Let me start with a disclaimer. This post isn’t just in support of the business model (CrossFit/group fintess) that I happen to operate. This article, from Breaking Muscle, rings especially true to me lately as I’ve recently become much more motivated to train being a part of a “community”…. of two people that is, Helen and myself. In taking on her programming I’ve also found myself doing several of the workouts with her! And while I’ve always had the entire Sweat Shop family as part of my “community”, which is definitely beneficial, it’s even more powerful when you have a “workout partner”.
Think about whenever you have been most focused and consistent with any workout regimen, regardless of the type of exercise, chances are it involved some sort of community! Check out an excerpt from the Breaking Muscle article below:
If you prefer to exercise outside, or with a lot of variety, or with heavy weights, or with lots of stretching, or with games, or with anything else, there are plans for those too. Most likely, however, you prefer to work out and eat with friends.

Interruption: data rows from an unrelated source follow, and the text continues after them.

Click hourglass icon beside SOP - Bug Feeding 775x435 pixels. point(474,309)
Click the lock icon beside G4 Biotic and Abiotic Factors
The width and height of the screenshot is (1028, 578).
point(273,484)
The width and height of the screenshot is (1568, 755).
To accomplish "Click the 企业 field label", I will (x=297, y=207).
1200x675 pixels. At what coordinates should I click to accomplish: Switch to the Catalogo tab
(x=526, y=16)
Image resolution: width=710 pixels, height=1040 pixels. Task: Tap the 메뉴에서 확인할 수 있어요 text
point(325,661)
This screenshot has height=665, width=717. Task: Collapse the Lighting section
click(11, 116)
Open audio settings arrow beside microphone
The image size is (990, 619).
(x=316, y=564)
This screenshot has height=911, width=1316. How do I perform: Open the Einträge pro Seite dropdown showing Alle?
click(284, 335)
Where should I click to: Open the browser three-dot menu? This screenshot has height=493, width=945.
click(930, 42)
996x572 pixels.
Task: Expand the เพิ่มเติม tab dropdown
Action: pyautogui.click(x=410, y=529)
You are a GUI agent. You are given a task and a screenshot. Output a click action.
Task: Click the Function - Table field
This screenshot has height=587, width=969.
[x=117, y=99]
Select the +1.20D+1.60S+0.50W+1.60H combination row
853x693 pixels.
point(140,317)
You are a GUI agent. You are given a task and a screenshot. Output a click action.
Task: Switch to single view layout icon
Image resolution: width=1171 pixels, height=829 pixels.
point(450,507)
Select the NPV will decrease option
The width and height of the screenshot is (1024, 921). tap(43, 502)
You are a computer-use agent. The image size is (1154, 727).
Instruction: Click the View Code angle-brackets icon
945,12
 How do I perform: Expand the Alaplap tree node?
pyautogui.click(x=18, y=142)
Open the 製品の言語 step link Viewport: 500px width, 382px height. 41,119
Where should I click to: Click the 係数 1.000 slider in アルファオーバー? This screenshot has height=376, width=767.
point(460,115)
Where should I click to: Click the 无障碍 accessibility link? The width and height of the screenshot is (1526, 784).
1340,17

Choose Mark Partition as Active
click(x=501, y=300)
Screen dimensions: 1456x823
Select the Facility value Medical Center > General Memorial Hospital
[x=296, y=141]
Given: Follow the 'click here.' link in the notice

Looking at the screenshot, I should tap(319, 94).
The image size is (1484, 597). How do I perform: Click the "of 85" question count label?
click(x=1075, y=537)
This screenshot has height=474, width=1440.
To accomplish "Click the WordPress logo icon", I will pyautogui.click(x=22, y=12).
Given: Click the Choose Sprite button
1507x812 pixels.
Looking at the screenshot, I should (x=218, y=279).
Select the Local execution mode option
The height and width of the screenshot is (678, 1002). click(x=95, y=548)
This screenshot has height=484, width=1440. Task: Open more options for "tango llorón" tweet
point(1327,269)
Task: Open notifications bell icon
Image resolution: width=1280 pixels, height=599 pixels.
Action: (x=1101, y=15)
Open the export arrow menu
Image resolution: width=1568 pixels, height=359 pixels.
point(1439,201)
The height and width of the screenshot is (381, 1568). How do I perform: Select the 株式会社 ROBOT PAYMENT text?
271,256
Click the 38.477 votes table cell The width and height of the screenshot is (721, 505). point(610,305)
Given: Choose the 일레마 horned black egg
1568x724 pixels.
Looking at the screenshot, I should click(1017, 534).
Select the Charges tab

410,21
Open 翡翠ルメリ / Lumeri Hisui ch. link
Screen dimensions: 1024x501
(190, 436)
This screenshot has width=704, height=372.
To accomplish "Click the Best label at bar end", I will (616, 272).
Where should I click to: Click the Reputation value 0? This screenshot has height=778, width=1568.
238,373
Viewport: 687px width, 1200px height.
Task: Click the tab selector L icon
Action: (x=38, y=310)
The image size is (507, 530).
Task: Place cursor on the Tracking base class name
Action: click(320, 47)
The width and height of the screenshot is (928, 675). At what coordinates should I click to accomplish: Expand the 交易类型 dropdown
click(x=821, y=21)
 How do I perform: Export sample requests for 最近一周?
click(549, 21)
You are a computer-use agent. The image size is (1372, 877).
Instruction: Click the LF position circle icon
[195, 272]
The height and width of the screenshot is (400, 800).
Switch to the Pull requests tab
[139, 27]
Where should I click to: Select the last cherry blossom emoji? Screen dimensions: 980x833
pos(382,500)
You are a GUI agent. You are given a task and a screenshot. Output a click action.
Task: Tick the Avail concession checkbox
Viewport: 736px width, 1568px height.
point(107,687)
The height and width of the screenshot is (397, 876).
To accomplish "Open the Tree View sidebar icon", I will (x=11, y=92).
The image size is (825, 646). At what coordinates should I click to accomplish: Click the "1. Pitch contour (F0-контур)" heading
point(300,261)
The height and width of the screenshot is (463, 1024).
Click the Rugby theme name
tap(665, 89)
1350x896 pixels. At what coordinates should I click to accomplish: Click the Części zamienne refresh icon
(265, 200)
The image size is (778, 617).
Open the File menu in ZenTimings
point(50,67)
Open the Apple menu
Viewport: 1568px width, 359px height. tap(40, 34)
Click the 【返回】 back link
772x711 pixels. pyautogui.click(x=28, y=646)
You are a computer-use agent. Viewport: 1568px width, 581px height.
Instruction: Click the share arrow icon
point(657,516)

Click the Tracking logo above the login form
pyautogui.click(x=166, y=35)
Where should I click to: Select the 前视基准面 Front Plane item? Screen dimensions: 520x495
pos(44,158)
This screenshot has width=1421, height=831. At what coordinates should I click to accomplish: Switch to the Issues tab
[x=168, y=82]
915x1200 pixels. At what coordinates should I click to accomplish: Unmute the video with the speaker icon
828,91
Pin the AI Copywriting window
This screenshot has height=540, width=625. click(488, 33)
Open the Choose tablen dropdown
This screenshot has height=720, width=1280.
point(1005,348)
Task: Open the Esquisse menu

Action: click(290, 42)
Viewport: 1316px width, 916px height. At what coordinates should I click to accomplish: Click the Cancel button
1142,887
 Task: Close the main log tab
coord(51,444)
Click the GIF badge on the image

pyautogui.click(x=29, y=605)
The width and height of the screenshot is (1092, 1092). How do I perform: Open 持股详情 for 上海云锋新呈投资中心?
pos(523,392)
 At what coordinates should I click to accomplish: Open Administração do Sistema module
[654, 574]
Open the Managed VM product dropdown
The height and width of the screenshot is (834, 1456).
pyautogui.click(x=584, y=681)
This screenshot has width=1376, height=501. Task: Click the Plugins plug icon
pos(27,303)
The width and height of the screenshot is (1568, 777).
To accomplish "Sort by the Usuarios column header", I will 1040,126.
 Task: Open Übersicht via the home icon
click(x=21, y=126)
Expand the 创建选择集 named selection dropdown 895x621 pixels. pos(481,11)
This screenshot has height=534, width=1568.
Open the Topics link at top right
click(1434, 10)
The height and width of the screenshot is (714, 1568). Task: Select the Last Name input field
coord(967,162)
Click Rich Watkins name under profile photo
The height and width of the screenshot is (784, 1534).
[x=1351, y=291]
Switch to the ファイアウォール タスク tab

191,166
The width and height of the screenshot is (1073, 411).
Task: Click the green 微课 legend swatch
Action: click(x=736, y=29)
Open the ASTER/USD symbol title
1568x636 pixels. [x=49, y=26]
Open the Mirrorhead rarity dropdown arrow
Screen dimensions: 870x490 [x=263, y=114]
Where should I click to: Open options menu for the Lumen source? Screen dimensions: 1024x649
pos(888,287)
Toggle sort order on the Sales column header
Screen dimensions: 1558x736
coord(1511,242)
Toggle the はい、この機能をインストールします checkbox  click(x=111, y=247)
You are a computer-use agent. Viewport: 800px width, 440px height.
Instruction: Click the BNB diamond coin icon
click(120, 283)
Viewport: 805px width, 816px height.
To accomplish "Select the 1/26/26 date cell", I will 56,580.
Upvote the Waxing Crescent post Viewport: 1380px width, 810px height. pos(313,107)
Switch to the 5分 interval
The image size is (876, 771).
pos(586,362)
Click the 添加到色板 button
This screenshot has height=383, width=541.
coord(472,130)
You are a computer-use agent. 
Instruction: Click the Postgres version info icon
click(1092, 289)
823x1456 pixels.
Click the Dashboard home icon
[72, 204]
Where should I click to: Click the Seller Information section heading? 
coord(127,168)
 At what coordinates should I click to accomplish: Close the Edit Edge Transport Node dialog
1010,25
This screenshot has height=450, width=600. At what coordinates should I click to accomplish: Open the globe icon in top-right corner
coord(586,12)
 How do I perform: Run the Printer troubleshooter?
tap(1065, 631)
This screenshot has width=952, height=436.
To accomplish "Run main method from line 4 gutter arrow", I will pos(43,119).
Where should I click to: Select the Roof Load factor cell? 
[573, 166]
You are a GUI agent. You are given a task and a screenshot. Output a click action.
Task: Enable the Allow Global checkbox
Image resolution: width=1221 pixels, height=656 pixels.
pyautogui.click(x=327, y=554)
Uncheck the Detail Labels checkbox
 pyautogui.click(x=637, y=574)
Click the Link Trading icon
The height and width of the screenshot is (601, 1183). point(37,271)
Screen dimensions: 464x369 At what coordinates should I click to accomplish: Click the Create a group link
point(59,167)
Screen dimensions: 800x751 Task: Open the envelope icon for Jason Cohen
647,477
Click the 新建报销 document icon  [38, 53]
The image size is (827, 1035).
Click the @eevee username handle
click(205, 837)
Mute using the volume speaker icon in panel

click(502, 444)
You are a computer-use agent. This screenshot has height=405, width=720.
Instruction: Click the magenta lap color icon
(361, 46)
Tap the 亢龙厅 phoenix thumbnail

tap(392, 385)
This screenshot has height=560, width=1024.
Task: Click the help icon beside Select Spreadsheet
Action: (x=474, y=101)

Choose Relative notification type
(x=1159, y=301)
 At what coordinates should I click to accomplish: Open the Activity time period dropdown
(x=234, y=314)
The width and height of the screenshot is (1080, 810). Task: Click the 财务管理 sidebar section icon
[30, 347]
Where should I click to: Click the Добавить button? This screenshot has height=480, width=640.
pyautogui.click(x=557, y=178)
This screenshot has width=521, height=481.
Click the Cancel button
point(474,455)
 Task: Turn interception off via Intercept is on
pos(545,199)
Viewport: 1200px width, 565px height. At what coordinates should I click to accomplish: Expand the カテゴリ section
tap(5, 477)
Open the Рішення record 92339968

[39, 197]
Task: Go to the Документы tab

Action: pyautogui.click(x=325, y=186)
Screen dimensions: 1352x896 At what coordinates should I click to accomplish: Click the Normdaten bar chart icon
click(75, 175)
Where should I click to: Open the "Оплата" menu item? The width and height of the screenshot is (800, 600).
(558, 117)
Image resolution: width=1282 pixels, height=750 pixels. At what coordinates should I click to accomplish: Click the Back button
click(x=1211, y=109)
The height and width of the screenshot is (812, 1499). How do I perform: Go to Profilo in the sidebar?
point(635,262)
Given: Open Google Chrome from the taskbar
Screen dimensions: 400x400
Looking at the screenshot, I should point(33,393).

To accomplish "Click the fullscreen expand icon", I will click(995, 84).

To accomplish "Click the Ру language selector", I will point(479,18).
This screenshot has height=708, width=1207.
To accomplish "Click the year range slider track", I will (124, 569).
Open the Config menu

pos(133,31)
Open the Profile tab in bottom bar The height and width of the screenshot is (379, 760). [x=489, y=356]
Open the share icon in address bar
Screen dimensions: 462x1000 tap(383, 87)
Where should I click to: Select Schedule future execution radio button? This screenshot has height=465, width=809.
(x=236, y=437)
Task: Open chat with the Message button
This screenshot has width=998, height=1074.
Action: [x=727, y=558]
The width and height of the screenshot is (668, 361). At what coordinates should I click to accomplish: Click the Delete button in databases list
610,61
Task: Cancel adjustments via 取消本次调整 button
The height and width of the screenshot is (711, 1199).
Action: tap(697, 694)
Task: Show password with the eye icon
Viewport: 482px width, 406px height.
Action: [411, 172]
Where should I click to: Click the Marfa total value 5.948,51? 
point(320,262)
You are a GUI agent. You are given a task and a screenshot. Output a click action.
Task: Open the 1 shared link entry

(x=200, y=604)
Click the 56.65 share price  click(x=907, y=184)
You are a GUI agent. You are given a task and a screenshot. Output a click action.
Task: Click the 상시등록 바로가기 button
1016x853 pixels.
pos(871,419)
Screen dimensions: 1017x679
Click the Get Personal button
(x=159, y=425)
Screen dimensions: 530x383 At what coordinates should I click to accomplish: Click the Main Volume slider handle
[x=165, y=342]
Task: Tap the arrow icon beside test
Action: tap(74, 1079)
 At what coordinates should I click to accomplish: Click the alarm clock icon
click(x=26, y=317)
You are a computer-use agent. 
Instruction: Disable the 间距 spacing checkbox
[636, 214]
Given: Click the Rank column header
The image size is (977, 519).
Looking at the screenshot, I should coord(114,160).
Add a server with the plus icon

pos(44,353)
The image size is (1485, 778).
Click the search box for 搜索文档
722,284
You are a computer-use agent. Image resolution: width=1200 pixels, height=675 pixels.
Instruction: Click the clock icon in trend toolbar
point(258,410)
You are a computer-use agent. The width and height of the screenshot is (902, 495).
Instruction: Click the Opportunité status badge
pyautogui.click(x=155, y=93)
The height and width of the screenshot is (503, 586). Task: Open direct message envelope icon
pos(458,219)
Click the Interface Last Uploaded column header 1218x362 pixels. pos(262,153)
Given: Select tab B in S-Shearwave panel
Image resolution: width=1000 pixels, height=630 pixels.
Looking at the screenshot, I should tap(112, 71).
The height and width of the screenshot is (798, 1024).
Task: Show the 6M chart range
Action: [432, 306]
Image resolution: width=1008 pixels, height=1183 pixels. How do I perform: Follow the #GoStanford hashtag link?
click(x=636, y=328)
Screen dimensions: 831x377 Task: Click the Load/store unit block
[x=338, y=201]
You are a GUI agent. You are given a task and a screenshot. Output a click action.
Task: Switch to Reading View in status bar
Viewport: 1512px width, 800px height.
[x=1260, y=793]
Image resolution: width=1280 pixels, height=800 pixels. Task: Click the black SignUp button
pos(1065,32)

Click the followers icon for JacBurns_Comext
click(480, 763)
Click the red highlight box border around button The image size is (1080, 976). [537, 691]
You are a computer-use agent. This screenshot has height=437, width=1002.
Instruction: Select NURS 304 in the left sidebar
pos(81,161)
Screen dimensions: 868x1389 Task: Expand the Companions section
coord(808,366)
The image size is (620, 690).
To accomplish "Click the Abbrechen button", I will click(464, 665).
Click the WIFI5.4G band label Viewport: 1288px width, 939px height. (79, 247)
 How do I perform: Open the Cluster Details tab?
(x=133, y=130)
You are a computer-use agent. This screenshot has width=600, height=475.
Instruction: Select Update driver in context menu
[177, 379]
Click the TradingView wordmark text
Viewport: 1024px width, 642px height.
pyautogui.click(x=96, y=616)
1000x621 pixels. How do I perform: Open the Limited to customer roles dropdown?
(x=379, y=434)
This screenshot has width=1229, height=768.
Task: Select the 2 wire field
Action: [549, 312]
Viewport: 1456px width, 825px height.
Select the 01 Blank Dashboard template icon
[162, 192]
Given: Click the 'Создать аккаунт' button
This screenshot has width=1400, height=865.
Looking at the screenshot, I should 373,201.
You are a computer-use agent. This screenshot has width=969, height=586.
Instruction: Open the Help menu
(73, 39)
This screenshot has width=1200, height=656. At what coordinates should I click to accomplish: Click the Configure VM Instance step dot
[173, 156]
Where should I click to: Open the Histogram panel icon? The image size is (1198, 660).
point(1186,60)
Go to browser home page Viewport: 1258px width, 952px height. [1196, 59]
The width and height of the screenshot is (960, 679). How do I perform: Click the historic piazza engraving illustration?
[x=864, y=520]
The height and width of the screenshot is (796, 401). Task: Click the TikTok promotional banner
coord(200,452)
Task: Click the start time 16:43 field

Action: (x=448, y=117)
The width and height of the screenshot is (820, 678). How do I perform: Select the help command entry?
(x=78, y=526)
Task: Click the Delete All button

A drive for community is at the root of most of our actions. As paradoxical as it sounds, community is the key to creating individual health changes. We are social creatures that adopt the patterns of our environment. Regardless of your goals, the answer is simple: for long-term success, create community around your health and fitness.
“Before, I’d go to the gym to achieve a certain weight or muscle goal, and I never stuck with it. Now I show up to see my friends, and we always exercise outdoors: at the beach, in a pool, on a lawn… It’s the highlight of the day. I have no outcome I want from it, and I’ve never been in better shape in my life. It helped me realize that the secret to change and growth is not willpower, but positive community.”